■ Work task ■
Two lines in the listing below mark the span: one contains "Click the green home icon" and one contains "You are a computer-use agent. The width". Reproduce both of them and everything between, exactly.
[[ Input records open ]]
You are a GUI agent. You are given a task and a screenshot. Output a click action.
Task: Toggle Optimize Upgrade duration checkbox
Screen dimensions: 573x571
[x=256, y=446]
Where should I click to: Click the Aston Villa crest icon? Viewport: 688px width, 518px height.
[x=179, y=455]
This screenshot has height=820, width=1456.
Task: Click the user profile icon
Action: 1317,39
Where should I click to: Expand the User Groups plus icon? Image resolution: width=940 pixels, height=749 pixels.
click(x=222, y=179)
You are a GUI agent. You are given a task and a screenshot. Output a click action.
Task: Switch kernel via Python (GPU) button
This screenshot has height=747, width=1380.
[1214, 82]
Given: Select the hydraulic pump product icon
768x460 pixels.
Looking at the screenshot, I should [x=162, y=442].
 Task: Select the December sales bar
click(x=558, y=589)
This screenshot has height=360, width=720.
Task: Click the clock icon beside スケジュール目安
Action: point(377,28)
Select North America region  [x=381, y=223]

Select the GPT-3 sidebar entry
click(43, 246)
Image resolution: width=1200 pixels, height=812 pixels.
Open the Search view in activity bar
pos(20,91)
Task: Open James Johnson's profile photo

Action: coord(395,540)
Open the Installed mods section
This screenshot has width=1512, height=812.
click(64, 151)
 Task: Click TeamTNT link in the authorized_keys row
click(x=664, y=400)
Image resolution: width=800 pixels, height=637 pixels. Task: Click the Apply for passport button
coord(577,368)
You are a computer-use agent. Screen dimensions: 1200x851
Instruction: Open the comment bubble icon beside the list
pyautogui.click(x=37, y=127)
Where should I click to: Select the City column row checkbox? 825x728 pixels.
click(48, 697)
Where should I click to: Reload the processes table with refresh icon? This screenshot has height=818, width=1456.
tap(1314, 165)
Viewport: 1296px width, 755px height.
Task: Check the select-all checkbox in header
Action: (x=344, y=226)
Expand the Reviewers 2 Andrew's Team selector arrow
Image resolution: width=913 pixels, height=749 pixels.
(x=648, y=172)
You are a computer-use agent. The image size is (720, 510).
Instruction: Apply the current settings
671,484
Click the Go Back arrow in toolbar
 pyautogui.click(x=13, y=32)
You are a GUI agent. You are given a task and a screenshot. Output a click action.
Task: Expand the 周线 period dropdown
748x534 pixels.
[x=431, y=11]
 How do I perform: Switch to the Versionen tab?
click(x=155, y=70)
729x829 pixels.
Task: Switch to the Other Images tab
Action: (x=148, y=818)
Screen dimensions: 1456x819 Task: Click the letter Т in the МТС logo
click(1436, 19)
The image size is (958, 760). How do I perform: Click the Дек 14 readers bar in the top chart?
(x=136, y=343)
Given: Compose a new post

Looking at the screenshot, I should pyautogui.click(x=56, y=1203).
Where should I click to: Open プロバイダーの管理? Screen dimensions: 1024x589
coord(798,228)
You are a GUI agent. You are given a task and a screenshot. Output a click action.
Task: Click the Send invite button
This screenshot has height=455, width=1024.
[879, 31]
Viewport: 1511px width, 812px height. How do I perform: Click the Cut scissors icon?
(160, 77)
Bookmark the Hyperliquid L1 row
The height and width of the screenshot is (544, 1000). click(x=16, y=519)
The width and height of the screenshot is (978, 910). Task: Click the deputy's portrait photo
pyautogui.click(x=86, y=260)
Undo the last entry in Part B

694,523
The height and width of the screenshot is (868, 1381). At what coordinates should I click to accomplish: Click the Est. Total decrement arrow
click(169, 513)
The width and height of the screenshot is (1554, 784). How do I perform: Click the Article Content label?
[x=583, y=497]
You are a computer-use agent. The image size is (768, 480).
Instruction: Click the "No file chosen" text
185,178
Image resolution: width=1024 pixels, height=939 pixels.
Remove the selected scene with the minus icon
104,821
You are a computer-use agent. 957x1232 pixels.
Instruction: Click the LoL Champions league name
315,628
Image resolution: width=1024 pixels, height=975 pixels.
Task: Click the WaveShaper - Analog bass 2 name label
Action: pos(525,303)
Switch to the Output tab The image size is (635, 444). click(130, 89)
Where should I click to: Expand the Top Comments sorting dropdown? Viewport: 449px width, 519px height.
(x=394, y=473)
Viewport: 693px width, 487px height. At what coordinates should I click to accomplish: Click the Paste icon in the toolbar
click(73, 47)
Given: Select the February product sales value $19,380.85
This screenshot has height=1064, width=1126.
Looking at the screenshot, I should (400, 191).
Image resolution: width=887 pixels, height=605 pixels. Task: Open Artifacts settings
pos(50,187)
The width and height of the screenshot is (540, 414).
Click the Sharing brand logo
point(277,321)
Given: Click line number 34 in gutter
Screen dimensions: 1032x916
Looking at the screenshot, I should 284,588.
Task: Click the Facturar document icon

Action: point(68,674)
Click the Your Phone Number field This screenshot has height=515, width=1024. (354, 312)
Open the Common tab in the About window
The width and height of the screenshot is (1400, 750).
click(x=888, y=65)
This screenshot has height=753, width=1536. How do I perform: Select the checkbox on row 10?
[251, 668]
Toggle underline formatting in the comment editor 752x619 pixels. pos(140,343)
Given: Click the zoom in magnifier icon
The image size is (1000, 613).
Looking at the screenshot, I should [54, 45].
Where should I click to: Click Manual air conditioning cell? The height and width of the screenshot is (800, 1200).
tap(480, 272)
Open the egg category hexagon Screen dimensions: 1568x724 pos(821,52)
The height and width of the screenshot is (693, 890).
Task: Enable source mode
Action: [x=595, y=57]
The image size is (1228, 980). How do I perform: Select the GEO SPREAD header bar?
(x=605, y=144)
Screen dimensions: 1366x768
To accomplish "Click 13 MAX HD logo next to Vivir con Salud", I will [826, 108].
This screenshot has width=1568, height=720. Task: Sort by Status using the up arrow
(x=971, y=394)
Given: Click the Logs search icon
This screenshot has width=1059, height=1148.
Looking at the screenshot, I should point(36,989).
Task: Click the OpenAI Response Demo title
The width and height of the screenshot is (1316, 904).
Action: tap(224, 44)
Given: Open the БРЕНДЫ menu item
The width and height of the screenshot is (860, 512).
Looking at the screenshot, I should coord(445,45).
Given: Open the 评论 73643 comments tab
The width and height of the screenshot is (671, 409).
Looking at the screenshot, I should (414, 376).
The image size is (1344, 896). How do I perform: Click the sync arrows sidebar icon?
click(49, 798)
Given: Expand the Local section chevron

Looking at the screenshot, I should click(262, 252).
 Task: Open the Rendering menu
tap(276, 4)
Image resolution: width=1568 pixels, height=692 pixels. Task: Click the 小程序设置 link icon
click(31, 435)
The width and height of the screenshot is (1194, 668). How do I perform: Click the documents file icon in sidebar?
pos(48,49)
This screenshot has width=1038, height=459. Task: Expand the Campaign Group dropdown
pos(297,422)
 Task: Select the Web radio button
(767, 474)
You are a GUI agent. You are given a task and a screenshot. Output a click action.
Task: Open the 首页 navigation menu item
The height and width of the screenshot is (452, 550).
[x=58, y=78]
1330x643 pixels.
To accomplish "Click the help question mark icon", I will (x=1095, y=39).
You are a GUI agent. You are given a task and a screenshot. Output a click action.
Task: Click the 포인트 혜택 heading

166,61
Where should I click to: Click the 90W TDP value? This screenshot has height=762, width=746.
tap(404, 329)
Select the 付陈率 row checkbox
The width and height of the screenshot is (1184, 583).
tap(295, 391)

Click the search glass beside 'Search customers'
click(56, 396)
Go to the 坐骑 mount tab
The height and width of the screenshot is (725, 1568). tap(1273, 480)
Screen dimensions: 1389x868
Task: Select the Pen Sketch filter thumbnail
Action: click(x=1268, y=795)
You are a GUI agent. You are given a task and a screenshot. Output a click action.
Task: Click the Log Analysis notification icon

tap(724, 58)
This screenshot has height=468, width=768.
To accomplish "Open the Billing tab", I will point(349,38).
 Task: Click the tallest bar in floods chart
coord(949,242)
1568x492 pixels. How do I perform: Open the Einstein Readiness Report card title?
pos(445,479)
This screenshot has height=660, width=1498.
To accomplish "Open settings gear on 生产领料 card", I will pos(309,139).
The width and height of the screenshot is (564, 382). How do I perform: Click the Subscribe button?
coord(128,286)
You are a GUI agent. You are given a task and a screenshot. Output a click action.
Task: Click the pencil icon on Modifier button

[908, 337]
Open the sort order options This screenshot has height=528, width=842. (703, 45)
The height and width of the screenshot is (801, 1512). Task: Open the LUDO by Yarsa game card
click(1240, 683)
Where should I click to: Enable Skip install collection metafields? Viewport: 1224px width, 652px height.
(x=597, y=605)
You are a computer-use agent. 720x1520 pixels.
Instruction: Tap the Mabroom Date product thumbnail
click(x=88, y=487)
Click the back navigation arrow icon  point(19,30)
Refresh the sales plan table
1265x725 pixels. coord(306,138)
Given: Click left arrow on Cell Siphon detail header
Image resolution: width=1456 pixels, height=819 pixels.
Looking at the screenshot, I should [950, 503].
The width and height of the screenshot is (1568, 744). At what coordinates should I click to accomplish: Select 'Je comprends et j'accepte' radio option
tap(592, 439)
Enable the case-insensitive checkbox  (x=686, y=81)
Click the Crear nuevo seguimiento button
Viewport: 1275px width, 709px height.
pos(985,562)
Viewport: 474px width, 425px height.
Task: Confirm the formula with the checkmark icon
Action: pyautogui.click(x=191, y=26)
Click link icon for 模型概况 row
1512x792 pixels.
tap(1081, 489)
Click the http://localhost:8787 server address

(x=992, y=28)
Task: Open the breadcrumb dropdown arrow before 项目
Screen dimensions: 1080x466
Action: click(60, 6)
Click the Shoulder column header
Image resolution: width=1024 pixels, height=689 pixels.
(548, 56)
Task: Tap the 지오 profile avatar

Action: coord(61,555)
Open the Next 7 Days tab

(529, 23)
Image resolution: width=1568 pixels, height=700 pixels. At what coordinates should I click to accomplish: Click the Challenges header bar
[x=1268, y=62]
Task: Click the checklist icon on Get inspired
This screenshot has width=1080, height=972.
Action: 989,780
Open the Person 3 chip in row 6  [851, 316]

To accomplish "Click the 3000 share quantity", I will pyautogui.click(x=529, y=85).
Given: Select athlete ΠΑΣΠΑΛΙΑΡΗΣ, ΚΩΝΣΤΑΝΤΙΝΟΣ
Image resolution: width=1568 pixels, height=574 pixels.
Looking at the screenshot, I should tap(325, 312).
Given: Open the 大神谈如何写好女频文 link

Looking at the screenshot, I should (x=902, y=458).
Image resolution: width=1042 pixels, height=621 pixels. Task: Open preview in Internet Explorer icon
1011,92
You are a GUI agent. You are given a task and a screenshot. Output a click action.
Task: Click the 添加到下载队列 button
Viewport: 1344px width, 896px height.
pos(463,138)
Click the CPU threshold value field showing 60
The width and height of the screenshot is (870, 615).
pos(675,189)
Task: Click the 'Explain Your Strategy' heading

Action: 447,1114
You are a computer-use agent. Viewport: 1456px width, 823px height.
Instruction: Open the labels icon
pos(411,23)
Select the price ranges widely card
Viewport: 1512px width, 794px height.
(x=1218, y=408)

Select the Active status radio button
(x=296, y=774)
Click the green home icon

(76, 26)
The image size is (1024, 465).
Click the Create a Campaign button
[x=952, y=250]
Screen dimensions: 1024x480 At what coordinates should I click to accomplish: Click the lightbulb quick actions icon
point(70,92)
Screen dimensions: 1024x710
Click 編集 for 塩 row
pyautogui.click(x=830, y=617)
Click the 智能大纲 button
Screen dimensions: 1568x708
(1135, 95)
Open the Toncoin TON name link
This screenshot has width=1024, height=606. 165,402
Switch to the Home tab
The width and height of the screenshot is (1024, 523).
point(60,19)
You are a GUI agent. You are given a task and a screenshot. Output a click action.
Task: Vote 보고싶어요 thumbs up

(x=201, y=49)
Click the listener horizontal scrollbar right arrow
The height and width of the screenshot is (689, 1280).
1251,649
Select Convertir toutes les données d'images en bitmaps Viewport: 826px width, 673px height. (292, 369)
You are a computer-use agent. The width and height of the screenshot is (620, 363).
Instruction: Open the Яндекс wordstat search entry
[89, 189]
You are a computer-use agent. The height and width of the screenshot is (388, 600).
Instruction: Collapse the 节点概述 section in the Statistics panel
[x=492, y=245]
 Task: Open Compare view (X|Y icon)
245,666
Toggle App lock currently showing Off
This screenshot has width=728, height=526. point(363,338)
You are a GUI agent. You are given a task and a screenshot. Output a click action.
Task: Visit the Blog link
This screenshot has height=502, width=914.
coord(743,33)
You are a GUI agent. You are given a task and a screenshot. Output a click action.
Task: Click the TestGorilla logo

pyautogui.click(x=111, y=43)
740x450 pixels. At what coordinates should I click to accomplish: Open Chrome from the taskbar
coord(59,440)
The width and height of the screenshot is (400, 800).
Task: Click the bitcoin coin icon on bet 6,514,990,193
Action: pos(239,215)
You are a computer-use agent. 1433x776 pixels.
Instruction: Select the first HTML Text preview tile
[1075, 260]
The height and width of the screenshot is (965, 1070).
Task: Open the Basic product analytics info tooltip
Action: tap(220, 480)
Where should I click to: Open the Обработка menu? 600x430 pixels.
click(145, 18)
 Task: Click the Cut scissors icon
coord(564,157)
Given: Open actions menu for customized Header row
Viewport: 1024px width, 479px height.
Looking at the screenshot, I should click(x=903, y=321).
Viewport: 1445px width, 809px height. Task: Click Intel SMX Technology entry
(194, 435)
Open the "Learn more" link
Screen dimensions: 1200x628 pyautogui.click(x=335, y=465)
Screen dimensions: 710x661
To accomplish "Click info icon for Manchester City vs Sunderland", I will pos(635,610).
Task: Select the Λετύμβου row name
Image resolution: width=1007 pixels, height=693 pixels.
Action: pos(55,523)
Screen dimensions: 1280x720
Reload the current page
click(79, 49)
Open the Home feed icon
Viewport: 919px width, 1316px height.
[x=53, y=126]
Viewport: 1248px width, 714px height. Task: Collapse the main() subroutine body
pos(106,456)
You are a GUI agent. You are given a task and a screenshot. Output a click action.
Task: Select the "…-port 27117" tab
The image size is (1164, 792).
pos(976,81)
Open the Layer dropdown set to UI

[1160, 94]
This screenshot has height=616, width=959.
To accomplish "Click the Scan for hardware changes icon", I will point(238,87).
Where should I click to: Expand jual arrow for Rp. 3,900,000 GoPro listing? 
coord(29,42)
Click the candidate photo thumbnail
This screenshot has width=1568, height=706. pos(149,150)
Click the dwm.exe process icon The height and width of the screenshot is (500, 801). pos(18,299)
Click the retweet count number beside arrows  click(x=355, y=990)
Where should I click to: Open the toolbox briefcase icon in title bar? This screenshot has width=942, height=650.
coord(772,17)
[[ Input records closed ]]
■ Reply ■
Click the green home icon

(76, 26)
The image size is (1024, 465).
Click the Create a Campaign button
[x=952, y=250]
Screen dimensions: 1024x480 At what coordinates should I click to accomplish: Click the lightbulb quick actions icon
point(70,92)
Screen dimensions: 1024x710
Click 編集 for 塩 row
pyautogui.click(x=830, y=617)
Click the 智能大纲 button
Screen dimensions: 1568x708
(1135, 95)
Open the Toncoin TON name link
This screenshot has width=1024, height=606. 165,402
Switch to the Home tab
The width and height of the screenshot is (1024, 523).
point(60,19)
You are a GUI agent. You are given a task and a screenshot. Output a click action.
Task: Vote 보고싶어요 thumbs up

(x=201, y=49)
Click the listener horizontal scrollbar right arrow
The height and width of the screenshot is (689, 1280).
1251,649
Select Convertir toutes les données d'images en bitmaps Viewport: 826px width, 673px height. (292, 369)
You are a computer-use agent. The width and height of the screenshot is (620, 363).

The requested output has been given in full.